Possibilities and Problems
The term "extraterritoriality" is repeatedly used in law to refer to the competence of the nation to formulate, implement, and enforce laws in respect of property, events, or persons beyond the precincts of its territory. In other words, it is an exemption from particular rules accorded to particular persons as a result of diplomatic negotiations or any other reason founded on mutual agreement between nations (Lee & Lee, 2010). This privilege, which cushions the beneficiary from prosecution in accordance with the guiding law, can be exercised through prescription, enforcement, or adjudication. The fundamental essence of extraterritoriality is not to encourage the subversion of law, but rather to protect the interests of the country in areas beyond its territorial boundaries.
One of the typical examples of extraterritoriality is when an American company operating in a foreign country is not obligated to effect the same terms of employment to American workers in tandem with the laws of the United States. For instance, according to the federal laws safeguarding overtime payment, any work done in the excess of eight hours should be paid overtime (Lee & Lee, 2010). While this law applies within the jurisdiction of the US, American overseas companies cannot be subjected to the same. This scenario can be derived from Foley Bros. v. Filardo case in which the plaintiff who worked for the American company in Iran and Iraq sued his employees for overtime for the hours worked beyond the 8-hour threshold as stipulated in American law. The court ruled against the plaintiff, underlining that the federal wage and hour law does not apply to work done outside the US.

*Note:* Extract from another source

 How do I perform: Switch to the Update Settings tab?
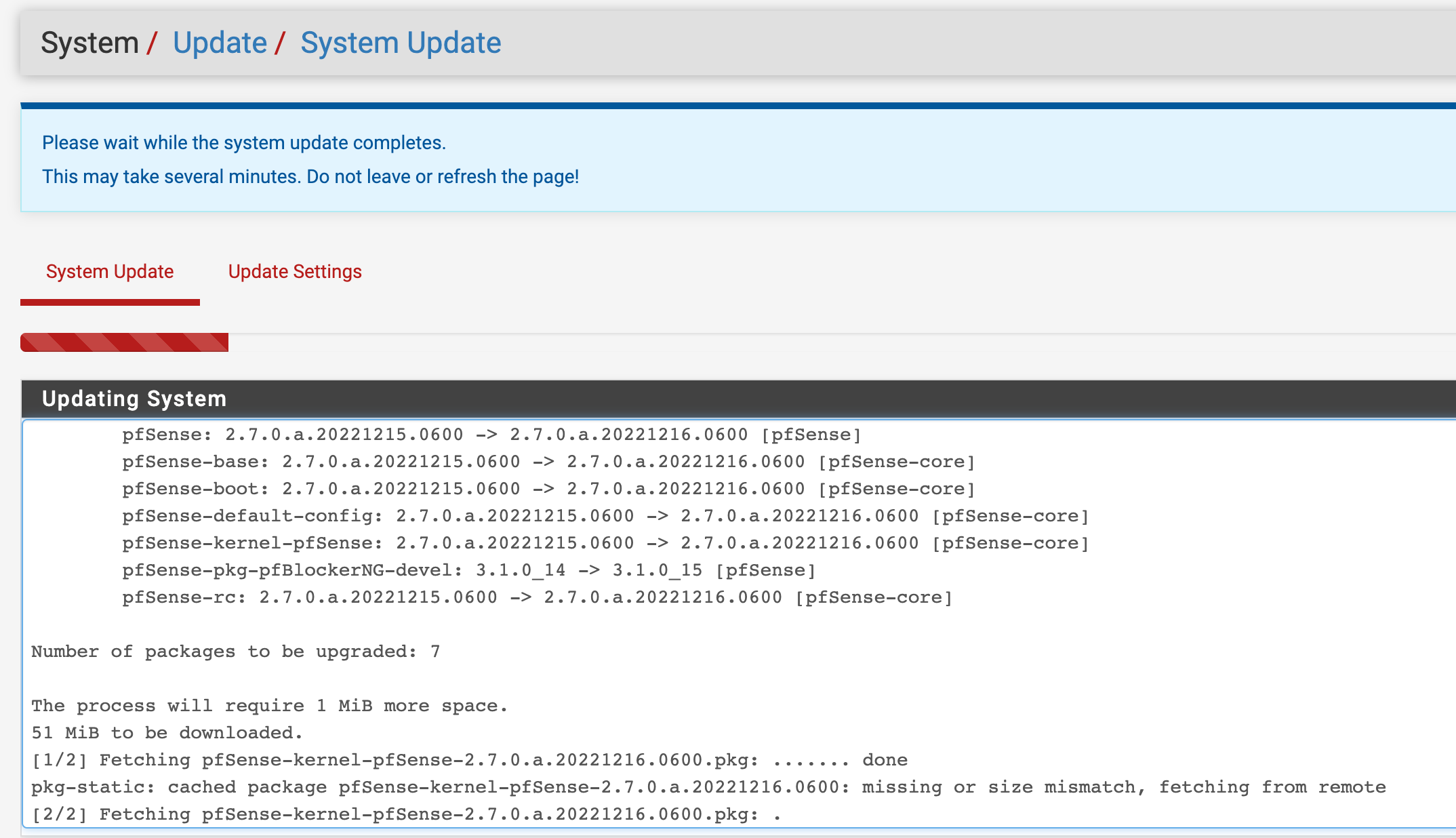pos(295,272)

U.S. Multinational Corporations and the Alien Tort Claims Act
The Alien Tort Claims Act (ATCA) is a federal statute of the United States that rants permission to the federal courts over any claims filed by foreigners for a civil wrong committed against them in violation of international law or any treaty to which the US is a signatory (Lee & Lee, 2010). Enacted in 1789, the act stipulates that the federal courts have the jurisdiction to determine cases where an alien sues a person, entity, or state for any wrongs committed against them, and which contravene the provisions of international laws and treaties binding the US. This law was passed by Congress for a variety of reasons, among them the need for America to demonstrate neutrality and promoting social responsibility among companies.

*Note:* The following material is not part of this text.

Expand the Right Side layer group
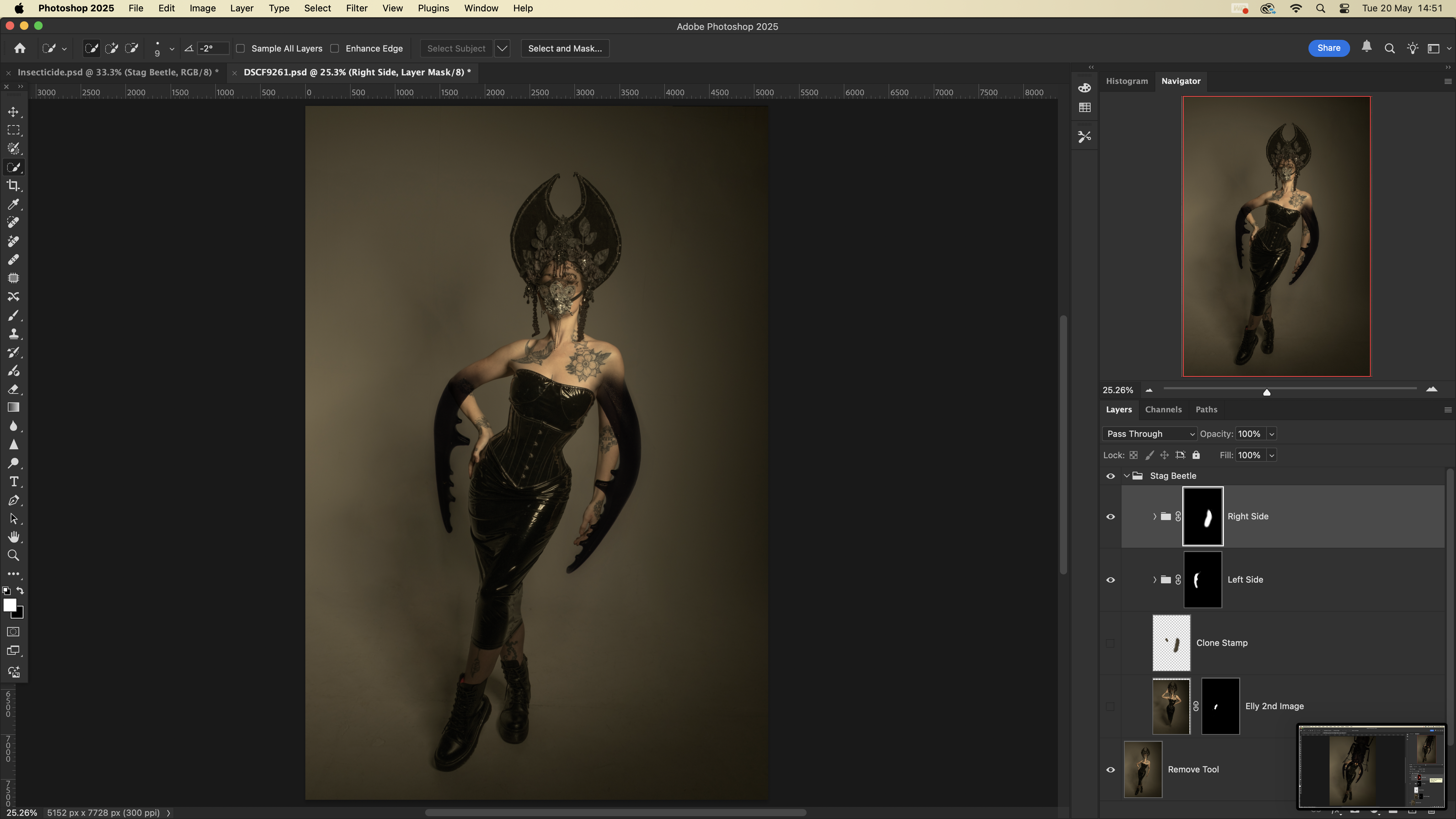The height and width of the screenshot is (819, 1456). coord(1154,516)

On the other hand, the Law of Nations or the international customary law is a set of principles and rules that govern inter-state relations. This law is founded on the conception that the relationship between nations, regions, and people of diverse geographical locations cannot be realized unless there are universal standards guiding the same (Von Glahn, & Taulbee, 2017). The law of nations can be found in public law of the respective nations, the general practice of the countries, and in judicial determinations that recognize and facilitate the enforcement of international law. Ultimately, the law of nations provides a common judicial ground for nations to articulate for and exercise certain laws that are central to the enhancement of global collaboration. Ultimately, the norms and values underlined by the law of nations cannot be preempted by treaties, implying that they are obligatory for all nations.
Lee, D. E., & Lee, E. J. (2010). Human rights and the ethics of globalization. Cambridge University Press.
Von Glahn, G., & Taulbee, J. L. (2017). Law among nations: an introduction to public international law. Routledge.